Esther Chavez, who dedicated her life to fighting for justice for the murdered women of Juarez, died Friday, on Christmas Day, of cancer in Ciudad Juarez. Her death at 76 is a huge loss to her country, expecially the women of Mexico, and to people everywhere who believe in justice. In 1993, Esther was an accountant in the border city, across the Rio Grande from El Paso, when she began clipping newspaper accounts of women fround dead in the desert, whether buried in shallow graves, stuffed in barrels full of acid or mutilated. She began to notice patterns. Gradually her file became so thick, she went to the authorities, first municipal, then state and national, but nobody took her seriously (at least nobody in authority) as the death toll mounted. In fact, Francisco Barrio, who as governor of Chihuahua where Juarez is situated and who once told the Star the deaths should be considered "normal," is now Mexico's ambassador to Canada. It is estimated that well over 300 women have been murdered or disappeared over 16 years - a gruesome count that seems only to mount.

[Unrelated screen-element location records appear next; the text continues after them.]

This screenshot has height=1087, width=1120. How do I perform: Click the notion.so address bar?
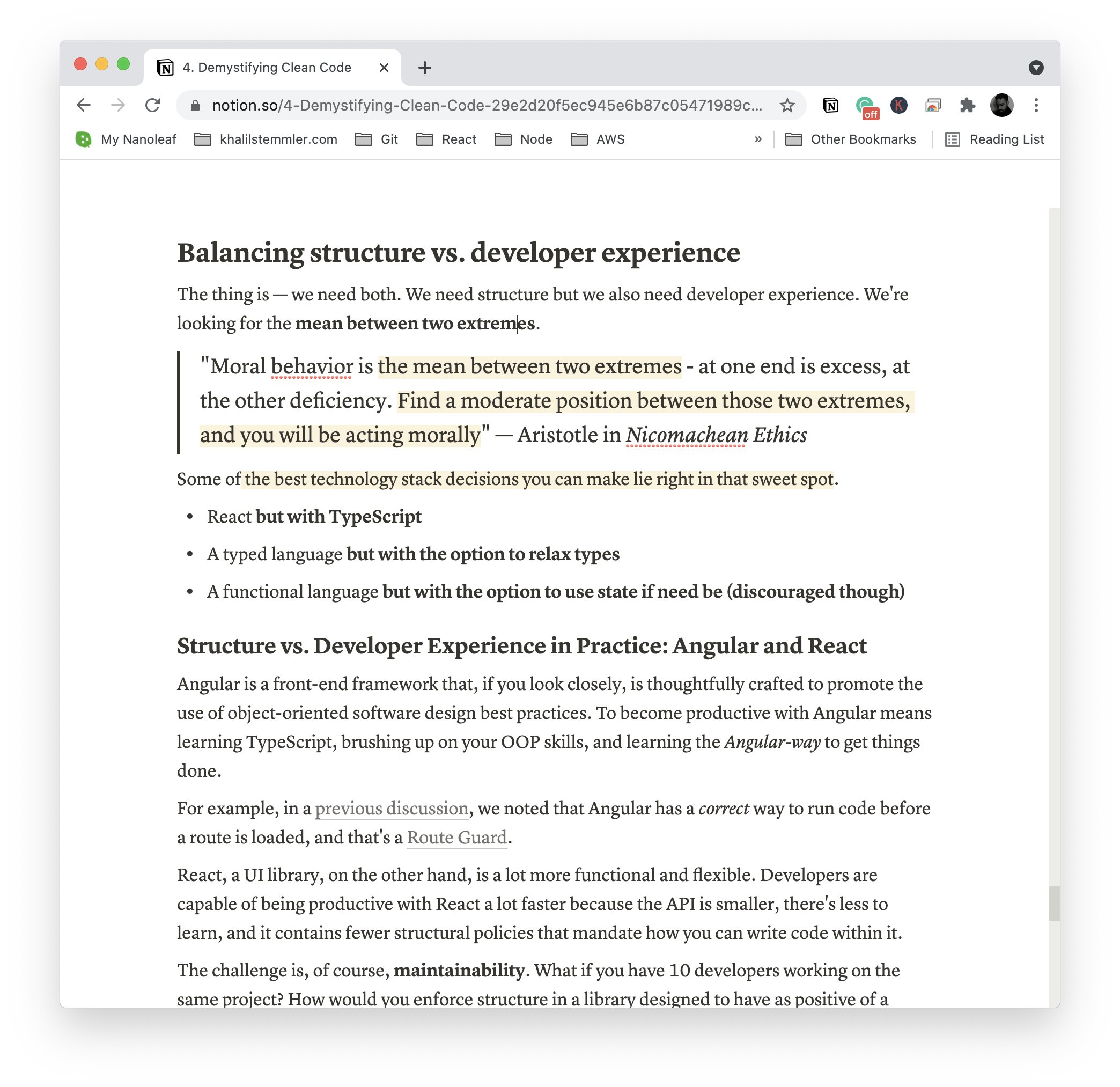point(486,105)
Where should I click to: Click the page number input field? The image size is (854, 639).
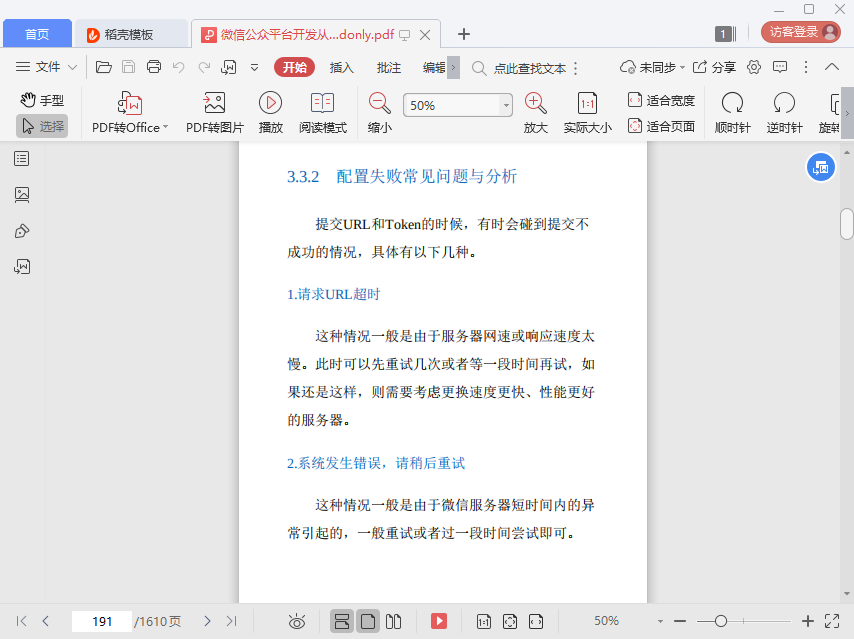[101, 621]
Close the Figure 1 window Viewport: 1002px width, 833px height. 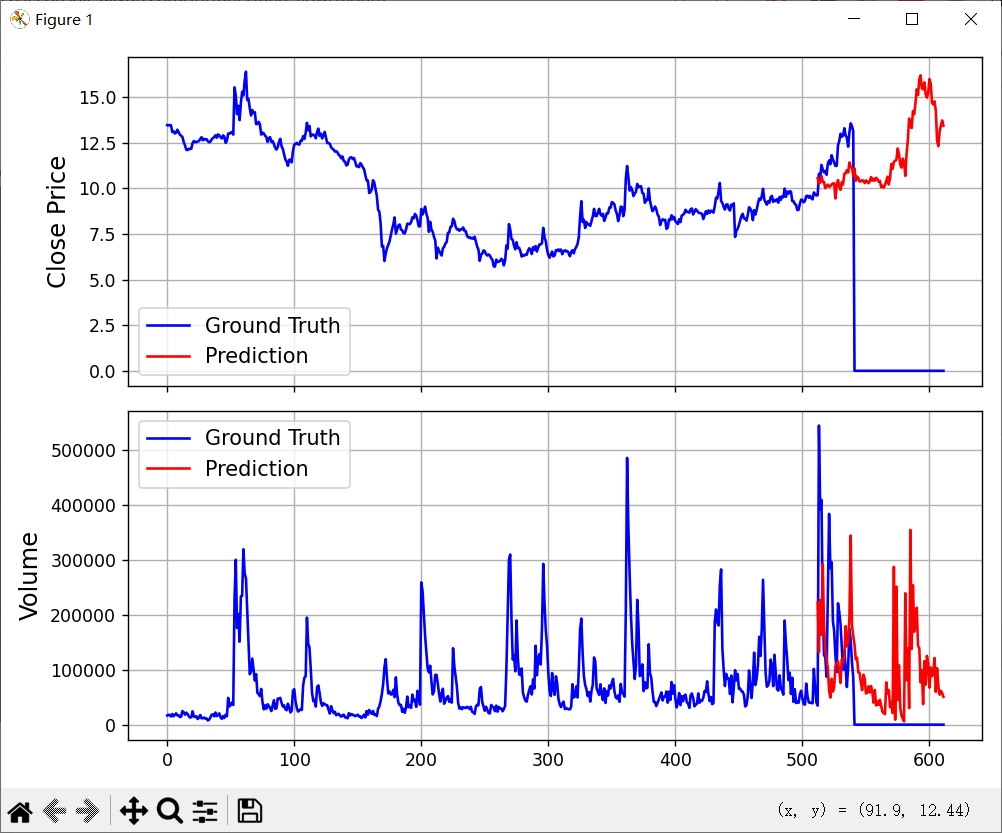pos(970,19)
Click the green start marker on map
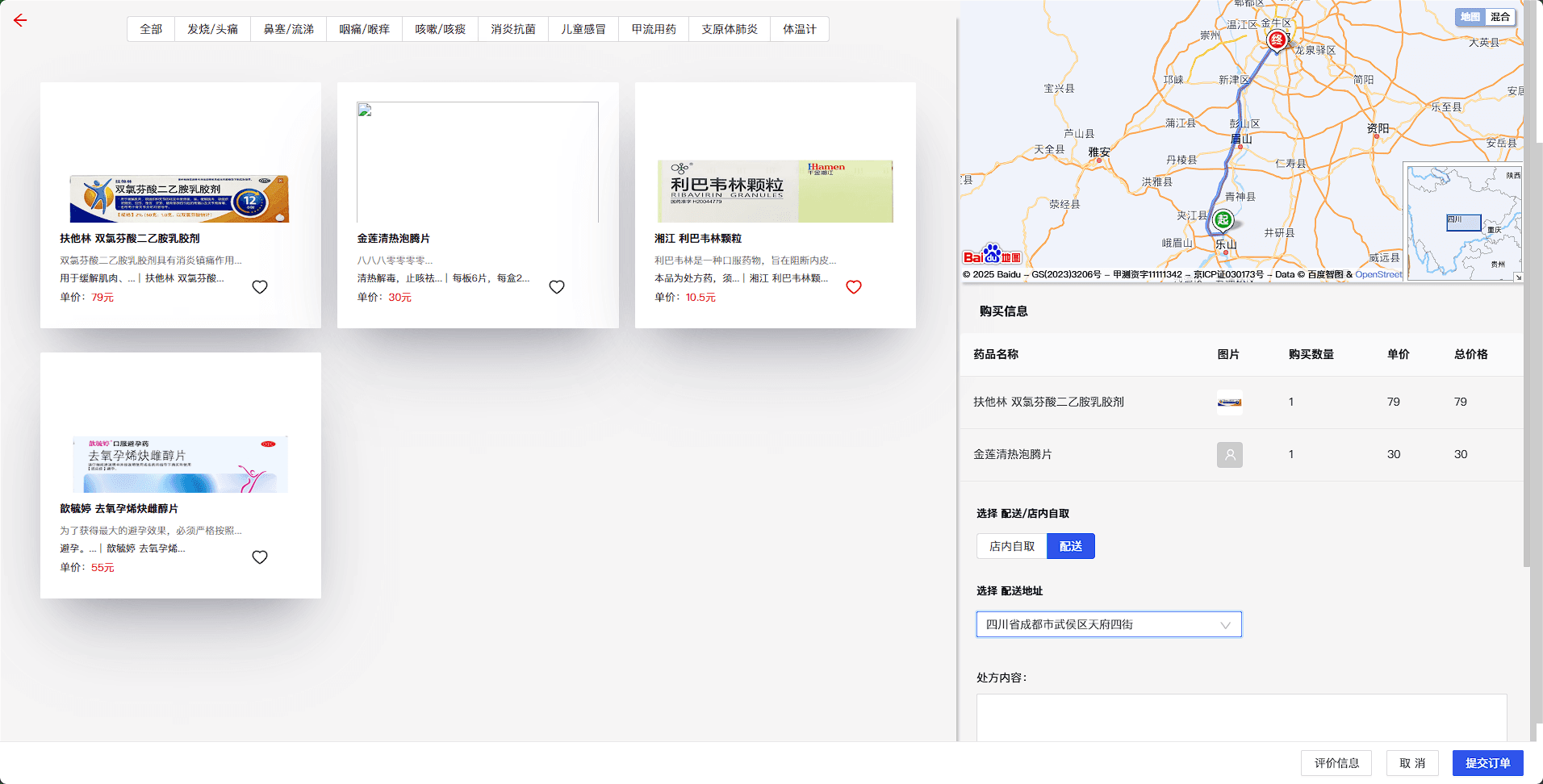 click(x=1223, y=219)
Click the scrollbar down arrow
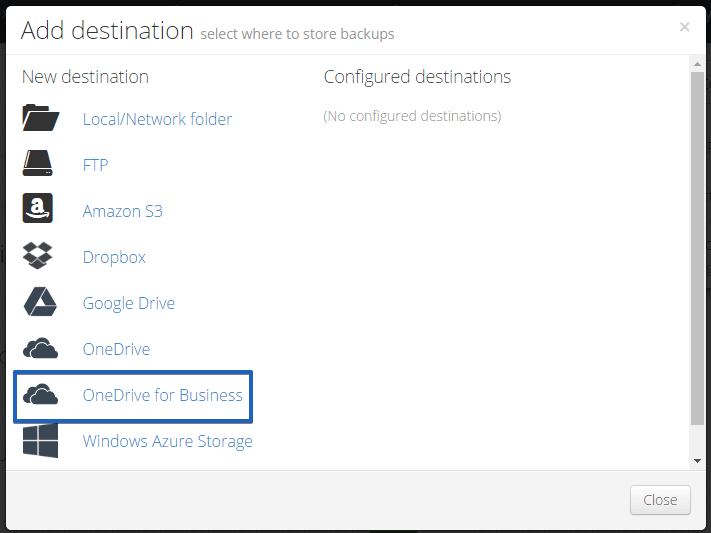This screenshot has height=533, width=711. (697, 461)
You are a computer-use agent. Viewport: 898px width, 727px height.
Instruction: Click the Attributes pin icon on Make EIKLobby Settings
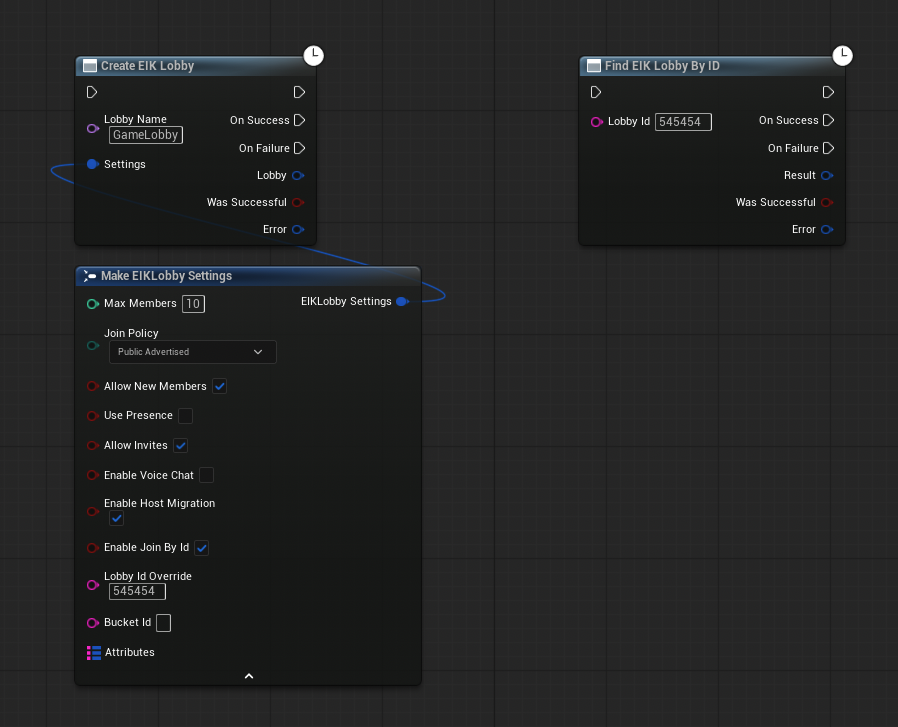point(92,652)
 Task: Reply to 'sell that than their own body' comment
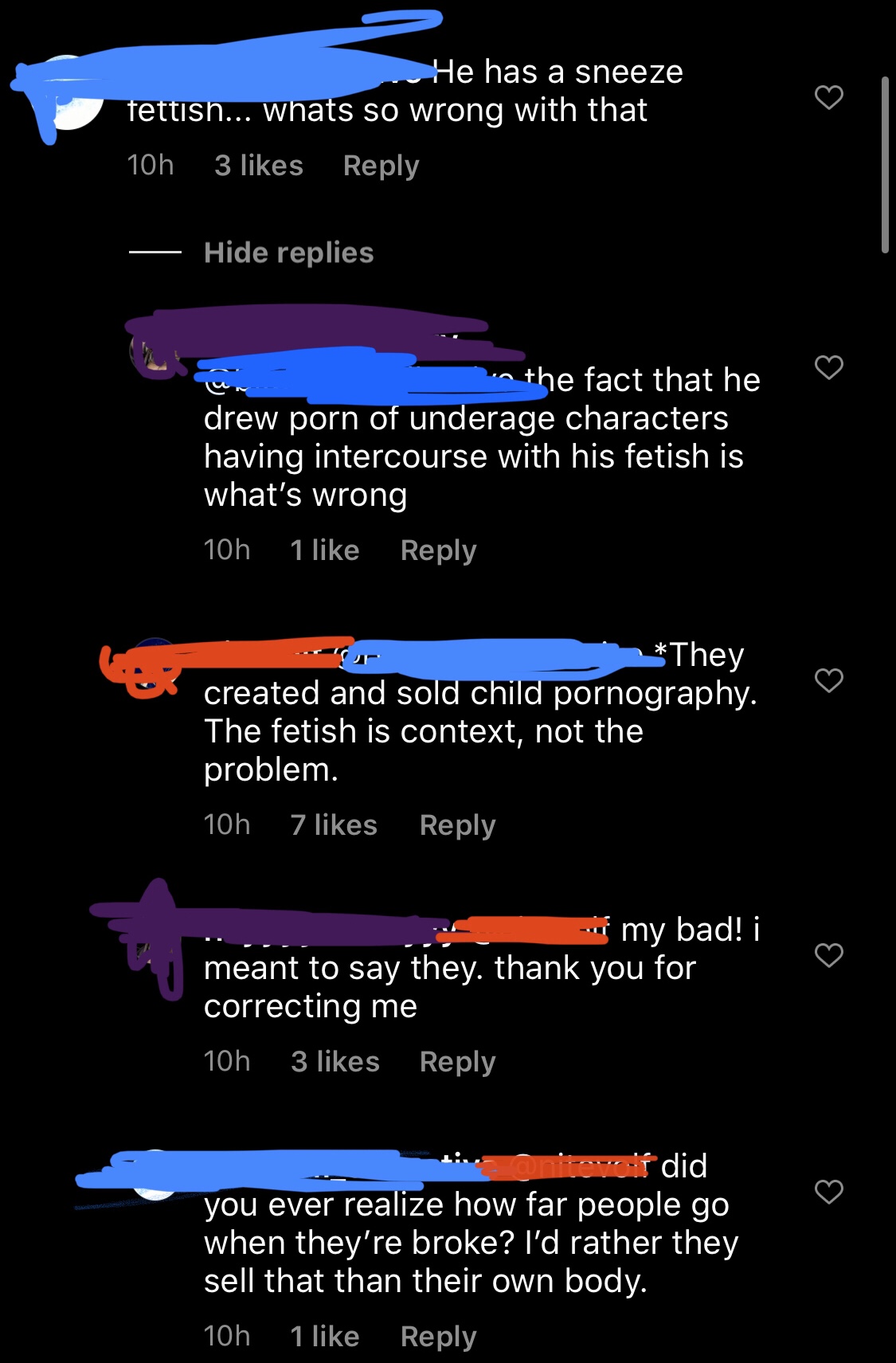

Police have done little - after all, these women are poor, often nameless coming from all over Mexico to work in the border plants and without heroes to fight for them - except Esther. She began a shelter - Casa Amiga - where she offered solice to families whose daughters, mothers, sisters and aunts had disappeared, prodded the authorities and expanded to do what she could for the dispossessed of Juarez, offering a rape crisis centre and food and supplies when she could. The photo above by the Star's Carlos Osorio (taken in 2006) shows Esther in a typical pose, giving comfort. She was a powerhouse and ignored death threats. She was ascerbic, opinionated, kind, funny, warm and possessed the tremendous energy of those who see a problem and, instead of turning away, devote their lives to trying to solve it. She was, perhaps above all, humble; she saw it as privilege to be able to serve. Not for her the fame and little luxuries of those who sometimes mix human rights with spiritual pride. She was never too busy to sit down with a journalist, going over accounts of this case or that and making phone calls to arrange interviews, no matter the hour, if it meant publicity for the lost women of Juarez. She often commented on the response she received from Canadians.
Rest in Peace, Esther. You are hugely missed. May your work continue at Casa Amiga.